◆ Stored records:
Content starts

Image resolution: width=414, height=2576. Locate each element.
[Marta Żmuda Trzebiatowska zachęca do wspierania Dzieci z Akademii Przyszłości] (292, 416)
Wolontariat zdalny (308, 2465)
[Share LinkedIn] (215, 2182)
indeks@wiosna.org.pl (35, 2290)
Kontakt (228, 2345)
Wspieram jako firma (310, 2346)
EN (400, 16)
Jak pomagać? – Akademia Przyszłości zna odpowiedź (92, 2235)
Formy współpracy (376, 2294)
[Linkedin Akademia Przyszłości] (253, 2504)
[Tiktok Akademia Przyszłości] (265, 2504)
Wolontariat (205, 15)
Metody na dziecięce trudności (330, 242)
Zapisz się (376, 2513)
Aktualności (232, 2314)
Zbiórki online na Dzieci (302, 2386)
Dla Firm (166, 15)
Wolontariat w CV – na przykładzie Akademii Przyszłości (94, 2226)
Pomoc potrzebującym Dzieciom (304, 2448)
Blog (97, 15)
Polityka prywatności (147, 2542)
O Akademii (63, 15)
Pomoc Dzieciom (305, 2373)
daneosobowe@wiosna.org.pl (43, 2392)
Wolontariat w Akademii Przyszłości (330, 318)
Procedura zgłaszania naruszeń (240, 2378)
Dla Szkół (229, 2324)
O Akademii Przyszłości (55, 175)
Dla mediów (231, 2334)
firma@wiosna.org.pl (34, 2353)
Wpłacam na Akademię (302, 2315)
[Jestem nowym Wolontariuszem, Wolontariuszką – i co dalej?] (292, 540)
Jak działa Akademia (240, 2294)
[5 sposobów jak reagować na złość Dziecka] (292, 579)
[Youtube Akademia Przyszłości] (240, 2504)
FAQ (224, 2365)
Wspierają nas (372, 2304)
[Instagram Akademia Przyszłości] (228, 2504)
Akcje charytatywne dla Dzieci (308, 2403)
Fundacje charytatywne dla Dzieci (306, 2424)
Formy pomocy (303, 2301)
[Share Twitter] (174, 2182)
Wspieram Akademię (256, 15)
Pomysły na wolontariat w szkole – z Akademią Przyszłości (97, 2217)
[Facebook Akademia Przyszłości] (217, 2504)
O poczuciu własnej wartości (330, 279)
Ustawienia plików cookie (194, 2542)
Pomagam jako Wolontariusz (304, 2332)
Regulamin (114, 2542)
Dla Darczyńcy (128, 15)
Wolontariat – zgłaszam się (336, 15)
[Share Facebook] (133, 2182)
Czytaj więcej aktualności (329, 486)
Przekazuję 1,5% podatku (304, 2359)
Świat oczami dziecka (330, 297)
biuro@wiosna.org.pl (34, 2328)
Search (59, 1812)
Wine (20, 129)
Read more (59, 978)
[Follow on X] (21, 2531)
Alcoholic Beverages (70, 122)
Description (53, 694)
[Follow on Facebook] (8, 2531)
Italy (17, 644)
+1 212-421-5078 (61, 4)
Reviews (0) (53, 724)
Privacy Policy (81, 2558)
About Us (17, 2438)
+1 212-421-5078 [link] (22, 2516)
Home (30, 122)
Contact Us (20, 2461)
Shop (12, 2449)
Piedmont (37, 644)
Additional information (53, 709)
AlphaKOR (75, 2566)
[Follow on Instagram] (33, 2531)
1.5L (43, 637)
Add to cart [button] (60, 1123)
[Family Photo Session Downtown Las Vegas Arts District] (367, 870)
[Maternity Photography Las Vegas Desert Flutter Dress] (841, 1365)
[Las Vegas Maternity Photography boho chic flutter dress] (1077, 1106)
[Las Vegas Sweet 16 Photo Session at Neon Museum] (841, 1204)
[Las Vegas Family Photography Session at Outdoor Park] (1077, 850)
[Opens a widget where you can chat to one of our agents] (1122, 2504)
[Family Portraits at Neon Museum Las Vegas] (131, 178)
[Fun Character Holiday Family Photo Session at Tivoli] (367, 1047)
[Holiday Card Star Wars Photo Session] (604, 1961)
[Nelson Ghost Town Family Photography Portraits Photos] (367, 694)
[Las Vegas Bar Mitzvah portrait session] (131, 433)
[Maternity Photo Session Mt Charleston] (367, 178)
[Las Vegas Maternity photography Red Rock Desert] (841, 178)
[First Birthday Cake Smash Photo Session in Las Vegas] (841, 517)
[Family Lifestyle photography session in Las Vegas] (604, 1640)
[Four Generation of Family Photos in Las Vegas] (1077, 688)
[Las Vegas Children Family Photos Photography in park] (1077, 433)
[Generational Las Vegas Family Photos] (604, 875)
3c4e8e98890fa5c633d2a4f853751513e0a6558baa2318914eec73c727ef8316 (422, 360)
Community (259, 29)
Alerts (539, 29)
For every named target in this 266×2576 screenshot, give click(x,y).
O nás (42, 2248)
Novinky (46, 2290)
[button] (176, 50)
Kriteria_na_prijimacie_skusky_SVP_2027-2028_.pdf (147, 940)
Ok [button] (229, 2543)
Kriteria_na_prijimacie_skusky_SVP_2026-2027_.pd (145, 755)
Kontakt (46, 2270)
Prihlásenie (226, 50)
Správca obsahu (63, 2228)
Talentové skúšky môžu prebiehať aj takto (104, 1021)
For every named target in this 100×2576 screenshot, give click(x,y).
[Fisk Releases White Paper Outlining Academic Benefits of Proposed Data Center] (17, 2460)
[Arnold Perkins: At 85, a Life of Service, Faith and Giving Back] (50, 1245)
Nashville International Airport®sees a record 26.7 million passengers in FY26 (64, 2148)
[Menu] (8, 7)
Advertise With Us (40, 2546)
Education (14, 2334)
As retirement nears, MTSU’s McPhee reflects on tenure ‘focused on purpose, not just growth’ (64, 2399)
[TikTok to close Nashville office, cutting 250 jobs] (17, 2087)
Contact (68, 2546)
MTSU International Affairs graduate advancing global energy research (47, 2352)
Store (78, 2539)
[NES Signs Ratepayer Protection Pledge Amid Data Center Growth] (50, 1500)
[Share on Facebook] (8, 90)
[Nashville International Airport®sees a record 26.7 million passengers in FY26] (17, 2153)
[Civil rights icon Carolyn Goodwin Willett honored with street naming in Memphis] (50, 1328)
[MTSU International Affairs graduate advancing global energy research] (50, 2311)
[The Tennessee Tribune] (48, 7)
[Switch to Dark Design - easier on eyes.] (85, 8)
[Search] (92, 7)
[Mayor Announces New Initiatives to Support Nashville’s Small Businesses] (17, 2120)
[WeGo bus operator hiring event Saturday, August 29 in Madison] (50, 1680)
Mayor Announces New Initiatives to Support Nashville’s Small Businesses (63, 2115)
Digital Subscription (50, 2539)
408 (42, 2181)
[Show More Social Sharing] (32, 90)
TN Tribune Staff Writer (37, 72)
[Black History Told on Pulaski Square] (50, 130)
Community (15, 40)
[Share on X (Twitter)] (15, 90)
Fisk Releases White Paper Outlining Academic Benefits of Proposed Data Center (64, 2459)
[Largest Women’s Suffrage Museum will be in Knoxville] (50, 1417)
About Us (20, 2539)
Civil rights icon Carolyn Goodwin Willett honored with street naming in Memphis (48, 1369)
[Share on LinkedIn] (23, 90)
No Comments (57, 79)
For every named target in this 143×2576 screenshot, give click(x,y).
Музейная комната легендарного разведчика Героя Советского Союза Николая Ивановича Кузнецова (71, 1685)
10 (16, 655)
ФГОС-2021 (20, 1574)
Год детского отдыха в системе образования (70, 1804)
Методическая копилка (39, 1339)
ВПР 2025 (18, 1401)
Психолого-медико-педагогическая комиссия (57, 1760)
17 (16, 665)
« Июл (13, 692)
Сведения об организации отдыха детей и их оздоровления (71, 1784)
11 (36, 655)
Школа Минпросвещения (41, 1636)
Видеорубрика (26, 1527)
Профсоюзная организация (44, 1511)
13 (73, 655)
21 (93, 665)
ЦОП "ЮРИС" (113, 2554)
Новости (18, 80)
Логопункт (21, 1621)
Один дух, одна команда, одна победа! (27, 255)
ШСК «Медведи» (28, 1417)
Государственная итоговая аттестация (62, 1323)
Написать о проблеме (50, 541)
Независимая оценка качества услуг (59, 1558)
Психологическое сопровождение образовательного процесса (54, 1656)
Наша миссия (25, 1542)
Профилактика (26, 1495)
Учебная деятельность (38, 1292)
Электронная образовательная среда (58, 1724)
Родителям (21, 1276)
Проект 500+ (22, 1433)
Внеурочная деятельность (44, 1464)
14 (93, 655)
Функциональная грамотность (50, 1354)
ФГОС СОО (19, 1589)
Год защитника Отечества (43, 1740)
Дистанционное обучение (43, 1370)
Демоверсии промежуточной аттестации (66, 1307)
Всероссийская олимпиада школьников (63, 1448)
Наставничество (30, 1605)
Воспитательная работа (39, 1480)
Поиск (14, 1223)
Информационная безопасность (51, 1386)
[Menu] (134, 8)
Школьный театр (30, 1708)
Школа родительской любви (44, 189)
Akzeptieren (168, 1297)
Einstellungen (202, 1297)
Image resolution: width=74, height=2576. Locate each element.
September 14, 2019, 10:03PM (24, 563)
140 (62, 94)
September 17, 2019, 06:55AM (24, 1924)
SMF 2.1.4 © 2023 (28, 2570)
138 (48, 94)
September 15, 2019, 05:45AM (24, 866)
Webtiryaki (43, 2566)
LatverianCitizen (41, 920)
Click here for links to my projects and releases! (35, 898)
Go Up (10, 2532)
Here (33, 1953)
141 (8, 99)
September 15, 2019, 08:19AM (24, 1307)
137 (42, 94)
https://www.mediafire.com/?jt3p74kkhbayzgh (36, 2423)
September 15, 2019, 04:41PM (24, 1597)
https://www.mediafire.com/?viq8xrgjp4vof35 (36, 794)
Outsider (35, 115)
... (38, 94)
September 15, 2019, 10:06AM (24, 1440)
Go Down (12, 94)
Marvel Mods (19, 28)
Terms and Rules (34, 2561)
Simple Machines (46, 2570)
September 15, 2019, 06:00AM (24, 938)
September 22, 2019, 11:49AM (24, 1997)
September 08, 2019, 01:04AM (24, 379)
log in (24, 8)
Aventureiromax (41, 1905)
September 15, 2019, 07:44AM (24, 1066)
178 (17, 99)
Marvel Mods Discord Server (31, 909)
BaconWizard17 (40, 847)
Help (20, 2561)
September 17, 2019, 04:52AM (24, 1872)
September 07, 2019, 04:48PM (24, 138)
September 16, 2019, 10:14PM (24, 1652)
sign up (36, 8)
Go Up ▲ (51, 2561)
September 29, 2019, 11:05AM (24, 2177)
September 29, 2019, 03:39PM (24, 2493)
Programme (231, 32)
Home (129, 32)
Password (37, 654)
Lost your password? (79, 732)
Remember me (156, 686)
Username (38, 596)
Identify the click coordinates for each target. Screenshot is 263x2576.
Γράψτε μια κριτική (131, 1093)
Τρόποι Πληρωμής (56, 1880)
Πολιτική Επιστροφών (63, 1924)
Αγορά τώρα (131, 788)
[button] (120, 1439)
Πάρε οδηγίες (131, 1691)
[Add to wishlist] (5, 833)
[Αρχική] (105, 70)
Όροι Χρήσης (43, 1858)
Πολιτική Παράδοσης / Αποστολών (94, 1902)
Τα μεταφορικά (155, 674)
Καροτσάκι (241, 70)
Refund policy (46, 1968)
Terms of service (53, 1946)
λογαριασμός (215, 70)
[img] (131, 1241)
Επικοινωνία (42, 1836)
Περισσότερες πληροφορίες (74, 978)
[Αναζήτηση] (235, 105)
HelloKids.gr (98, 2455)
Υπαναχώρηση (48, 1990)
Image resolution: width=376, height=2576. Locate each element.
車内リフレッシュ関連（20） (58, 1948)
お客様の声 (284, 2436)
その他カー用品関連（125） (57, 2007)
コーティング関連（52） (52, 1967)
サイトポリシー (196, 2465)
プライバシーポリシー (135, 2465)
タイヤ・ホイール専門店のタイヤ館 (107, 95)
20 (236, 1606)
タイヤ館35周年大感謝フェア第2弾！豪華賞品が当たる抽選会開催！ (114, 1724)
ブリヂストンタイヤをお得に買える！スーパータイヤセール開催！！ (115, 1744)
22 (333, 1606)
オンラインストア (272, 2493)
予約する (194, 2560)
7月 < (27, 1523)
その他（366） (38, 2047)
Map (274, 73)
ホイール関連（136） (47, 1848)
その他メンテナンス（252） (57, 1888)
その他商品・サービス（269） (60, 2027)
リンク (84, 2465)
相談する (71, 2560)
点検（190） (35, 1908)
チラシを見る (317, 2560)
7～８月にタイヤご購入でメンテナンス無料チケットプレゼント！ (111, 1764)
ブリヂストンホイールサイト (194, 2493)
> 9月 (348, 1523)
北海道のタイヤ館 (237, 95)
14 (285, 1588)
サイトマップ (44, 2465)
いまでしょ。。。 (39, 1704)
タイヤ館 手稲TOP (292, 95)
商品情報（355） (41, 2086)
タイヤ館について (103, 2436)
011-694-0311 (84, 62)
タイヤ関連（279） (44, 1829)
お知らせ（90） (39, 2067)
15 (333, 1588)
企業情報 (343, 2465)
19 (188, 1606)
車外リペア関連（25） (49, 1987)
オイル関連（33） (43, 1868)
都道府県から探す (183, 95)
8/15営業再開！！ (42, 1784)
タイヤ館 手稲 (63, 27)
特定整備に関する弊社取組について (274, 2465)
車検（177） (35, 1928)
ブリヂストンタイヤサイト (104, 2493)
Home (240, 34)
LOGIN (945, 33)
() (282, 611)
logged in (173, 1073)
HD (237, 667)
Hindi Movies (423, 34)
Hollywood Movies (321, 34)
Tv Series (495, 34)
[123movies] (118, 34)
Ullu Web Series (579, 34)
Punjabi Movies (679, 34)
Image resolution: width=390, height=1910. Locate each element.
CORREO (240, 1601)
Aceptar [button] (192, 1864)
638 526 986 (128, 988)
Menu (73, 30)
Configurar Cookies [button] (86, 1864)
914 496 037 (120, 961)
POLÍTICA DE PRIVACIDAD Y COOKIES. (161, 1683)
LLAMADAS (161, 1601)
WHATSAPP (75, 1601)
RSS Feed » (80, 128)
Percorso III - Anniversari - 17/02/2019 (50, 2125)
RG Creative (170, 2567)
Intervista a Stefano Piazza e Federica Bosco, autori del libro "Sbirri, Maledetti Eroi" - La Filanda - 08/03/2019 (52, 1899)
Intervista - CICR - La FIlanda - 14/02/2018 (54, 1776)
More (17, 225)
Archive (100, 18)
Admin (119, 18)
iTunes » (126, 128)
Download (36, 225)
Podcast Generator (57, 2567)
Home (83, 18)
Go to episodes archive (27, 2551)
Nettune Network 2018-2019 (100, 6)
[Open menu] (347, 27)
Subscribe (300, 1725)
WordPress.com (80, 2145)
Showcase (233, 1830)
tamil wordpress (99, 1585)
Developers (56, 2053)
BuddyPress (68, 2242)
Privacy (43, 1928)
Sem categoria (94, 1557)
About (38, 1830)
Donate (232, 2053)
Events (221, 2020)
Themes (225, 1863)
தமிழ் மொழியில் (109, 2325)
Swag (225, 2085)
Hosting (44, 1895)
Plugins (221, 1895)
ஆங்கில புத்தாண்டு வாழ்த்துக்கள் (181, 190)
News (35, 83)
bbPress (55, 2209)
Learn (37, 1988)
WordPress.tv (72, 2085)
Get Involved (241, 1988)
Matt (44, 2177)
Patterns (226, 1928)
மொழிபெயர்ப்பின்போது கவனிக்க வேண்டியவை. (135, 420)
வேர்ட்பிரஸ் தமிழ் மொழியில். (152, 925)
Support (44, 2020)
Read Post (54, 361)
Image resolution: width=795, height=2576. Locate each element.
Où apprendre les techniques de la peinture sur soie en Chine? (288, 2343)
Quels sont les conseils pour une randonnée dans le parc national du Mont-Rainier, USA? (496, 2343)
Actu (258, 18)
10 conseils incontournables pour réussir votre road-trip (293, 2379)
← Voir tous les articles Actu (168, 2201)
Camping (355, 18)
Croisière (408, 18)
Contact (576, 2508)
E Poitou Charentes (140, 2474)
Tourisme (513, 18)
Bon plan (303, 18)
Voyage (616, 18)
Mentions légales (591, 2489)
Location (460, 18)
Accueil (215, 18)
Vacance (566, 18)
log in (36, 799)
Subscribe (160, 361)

Content ends

◆ EXERCISE OBJECTIVE: Print, without alteration, only the lines above between the one holding "8/15営業再開！！ (42, 1784)" and the one holding "Support (44, 2020)", inclusive.

◆ WRITTEN REPLY:
8/15営業再開！！ (42, 1784)
タイヤ館 手稲 (63, 27)
特定整備に関する弊社取組について (274, 2465)
車検（177） (35, 1928)
ブリヂストンタイヤサイト (104, 2493)
Home (240, 34)
LOGIN (945, 33)
() (282, 611)
logged in (173, 1073)
HD (237, 667)
Hindi Movies (423, 34)
Hollywood Movies (321, 34)
Tv Series (495, 34)
[123movies] (118, 34)
Ullu Web Series (579, 34)
Punjabi Movies (679, 34)
Image resolution: width=390, height=1910. Locate each element.
CORREO (240, 1601)
Aceptar [button] (192, 1864)
638 526 986 (128, 988)
Menu (73, 30)
Configurar Cookies [button] (86, 1864)
914 496 037 (120, 961)
POLÍTICA DE PRIVACIDAD Y COOKIES. (161, 1683)
LLAMADAS (161, 1601)
WHATSAPP (75, 1601)
RSS Feed » (80, 128)
Percorso III - Anniversari - 17/02/2019 (50, 2125)
RG Creative (170, 2567)
Intervista a Stefano Piazza e Federica Bosco, autori del libro "Sbirri, Maledetti Eroi" - La Filanda - 08/03/2019 (52, 1899)
Intervista - CICR - La FIlanda - 14/02/2018 (54, 1776)
More (17, 225)
Archive (100, 18)
Admin (119, 18)
iTunes » (126, 128)
Download (36, 225)
Podcast Generator (57, 2567)
Home (83, 18)
Go to episodes archive (27, 2551)
Nettune Network 2018-2019 (100, 6)
[Open menu] (347, 27)
Subscribe (300, 1725)
WordPress.com (80, 2145)
Showcase (233, 1830)
tamil wordpress (99, 1585)
Developers (56, 2053)
BuddyPress (68, 2242)
Privacy (43, 1928)
Sem categoria (94, 1557)
About (38, 1830)
Donate (232, 2053)
Events (221, 2020)
Themes (225, 1863)
தமிழ் மொழியில் (109, 2325)
Swag (225, 2085)
Hosting (44, 1895)
Plugins (221, 1895)
ஆங்கில புத்தாண்டு வாழ்த்துக்கள் (181, 190)
News (35, 83)
bbPress (55, 2209)
Learn (37, 1988)
WordPress.tv (72, 2085)
Get Involved (241, 1988)
Matt (44, 2177)
Patterns (226, 1928)
மொழிபெயர்ப்பின்போது கவனிக்க வேண்டியவை. (135, 420)
வேர்ட்பிரஸ் தமிழ் மொழியில். (152, 925)
Support (44, 2020)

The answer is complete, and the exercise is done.